O Sol ainda brilha em Leão, mas nem o notamos, com esse escuro dentro da gente. Como não andar anoitecidos, se uma espessa sombra nos envolve e invade? Como vibrar na luz do otimismo, se o chumbo do real nos pesa e aniquila? Há mil motivos para lastimar, há a urgência do grito contra a marcha voraz de uma mortal insensatez. Como calar diante da banalização do mal? Sim, fomos feitos para esse tempo, companheiros: estamos vivos aqui e agora para enfrentar a fatal treva. Mas agora é quando mais precisamos buscar o Sol, como impulso pela vida, como fogo curador, como força de esperança. Sem o diferencial luminoso do Sol, corremos o risco de apenas rivalizar com a sombra, falando a mesma língua dela, até perigosamente parecermos com ela.
E onde estará esse Sol de consciência? Ora, se não o vemos no alto céu, pela névoa da noite que nos embaça, que o procuremos nas miudezas, vertido em toda forma de vida. Meu olfato já confirma: o Sol está no perfume que adentra a sala, vindo do jasmim florido na sacada do apartamento. Saio para melhor aspirar. Duas abelhas voam ao redor, sugando o néctar das florezinhas brancas. Que maravilha! A cena perfeita renderia um hai-cai, penso eu. O jasmim é do poeta, no nome, mas não sou poeta – e incapaz de reduzir a três versos, como manda a regra oriental do hai-cai, a grandeza dessa cena natural. Mas lembro que tenho alguns livros de hai-cais. Encontro um de Millôr Fernandes, outro de Domingos Pellegrini. E não é que os dois autores são do signo de Leão? Sol também é magia, companheiros!

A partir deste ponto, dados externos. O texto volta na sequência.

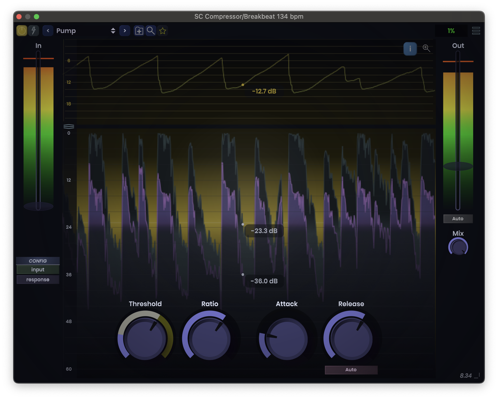Select the input config tab
This screenshot has height=399, width=498.
click(38, 270)
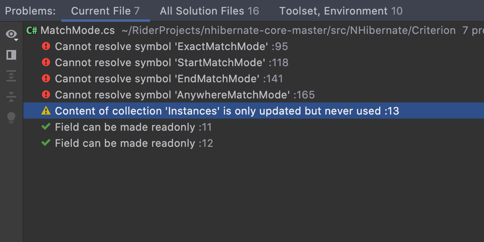This screenshot has height=242, width=484.
Task: Click the green checkmark on line 12 hint
Action: (x=46, y=143)
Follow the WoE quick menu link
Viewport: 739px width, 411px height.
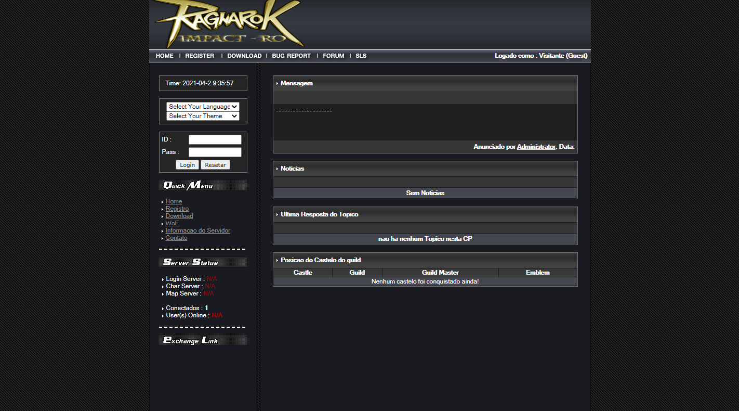click(x=172, y=223)
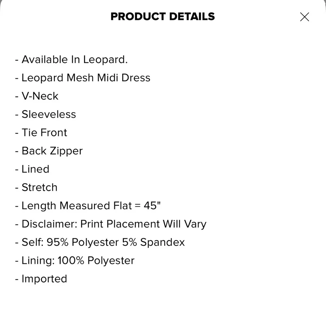The width and height of the screenshot is (326, 326).
Task: Click the Imported detail line
Action: [x=44, y=279]
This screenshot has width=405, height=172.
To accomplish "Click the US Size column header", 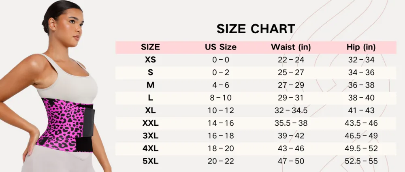I will pos(221,47).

Como poeta rima com profeta e enxerga na escuridão, folheio os livros em busca de imagens solares. Começo pelo Millôr: “Tem cautela; / ajuda o Sol / com uma vela”. Não falei que poeta é profeta? Cada pequena chama agora, cada ato de lucidez e cada reflexão são ações a potencializar a nossa heroica batalha contra as forças do mal. Talvez não seja ainda tempo de gestos épicos, a mudar tudo. Talvez seja mesmo o tempo de juntar cada lampejo, até formar uma possível nuvem de vaga-lumes. Até tecer uma rede de fogo que fulmine as trevas.
Mas essa espera... Esse tempo de imobilidade... Sabemos que não é fácil manter a fé, companheiros. Há dias em que a descrença se instala. É quando as sombras parecem vencer, e podemos pensar em jogar a toalha. Até o solar poeta experimenta isso: “Eis o meu mal / a vida pra mim / já não é vital”. Mas não há desânimo que resista ao surgir de outras luzes. E logo chegaremos à convicção de resistência: “É meu conforto / da vida só me tiram / morto”. Pois enquanto houver Sol, a vida vencerá a morte, o amor vencerá o ódio. Sempre foi assim, sempre assim será.

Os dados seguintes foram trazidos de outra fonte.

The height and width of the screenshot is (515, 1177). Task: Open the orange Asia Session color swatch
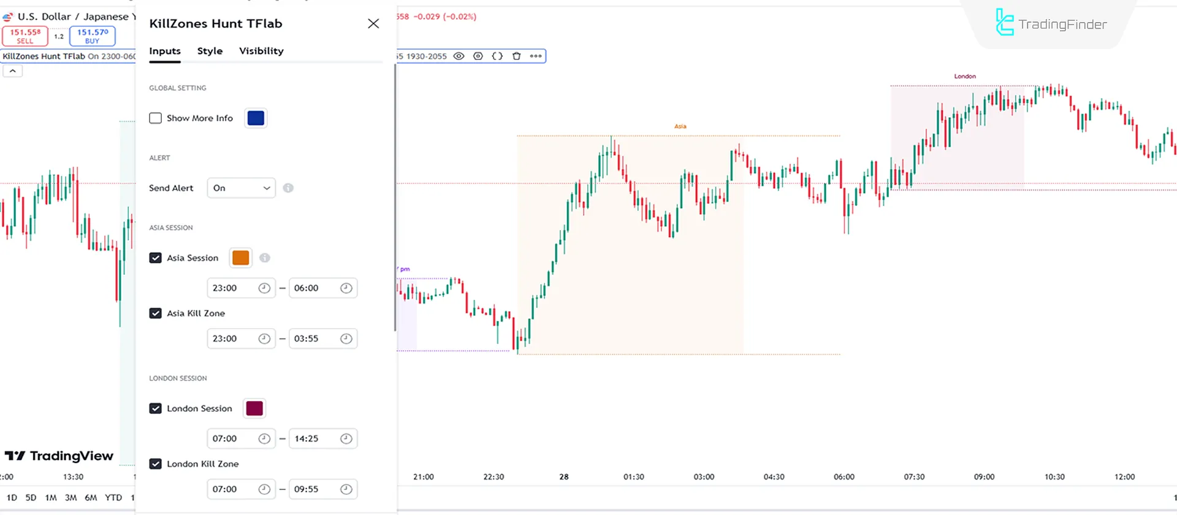click(241, 258)
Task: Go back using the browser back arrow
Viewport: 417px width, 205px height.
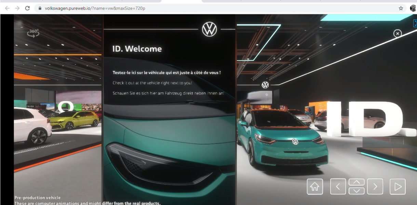Action: click(7, 8)
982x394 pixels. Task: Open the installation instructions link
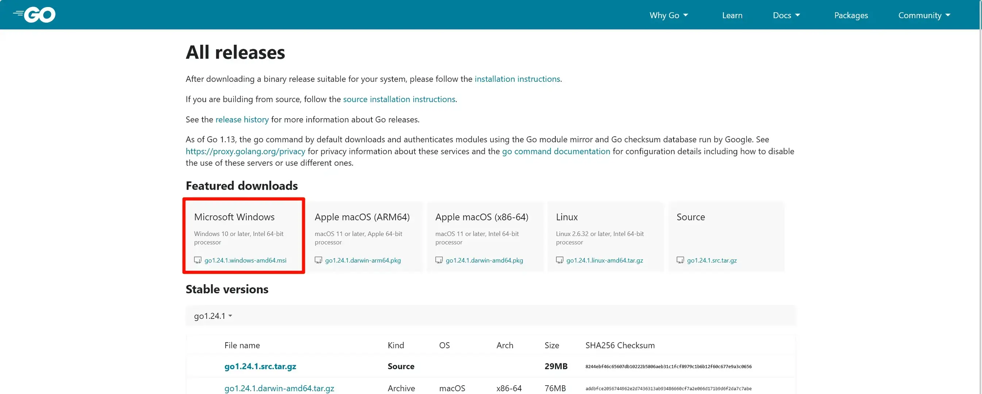517,79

No livro do Pellegrini, a primeira página já me reconecta ao cheiro do jasmim que me tirou da cadeira: “Cê pensa que flor / flore pra quê? / Flor só flore pra quem vê”. É isso, precisamos treinar o olhar para perceber a beleza miúda da vida. E a vida está no presente. Diz o poeta: “Paz / nada pra frente / nem pra trás”. Nostalgias e ansiedades nos cegam para o que temos à mão. E no desalento, a rendição se insinua: “Tantos desistiram cedo / tarde demais, pensaram / e anoiteceram”.
Companheiros, sob o Sol de arte de Leão, devemos reavivar a luz pessoal, única em cada ser. Sigamos o leonino poeta: “Vou praticar-te / Arte Maior / de ser o que sou”. Munidos de Sol no peito, cada qual com seu dom, abriremos os braços e, juntos, faremos um outro país. Pois já percebeu o poeta, por nós: “Brasil, amo você / mesmo com tanto mas / e apesar de”.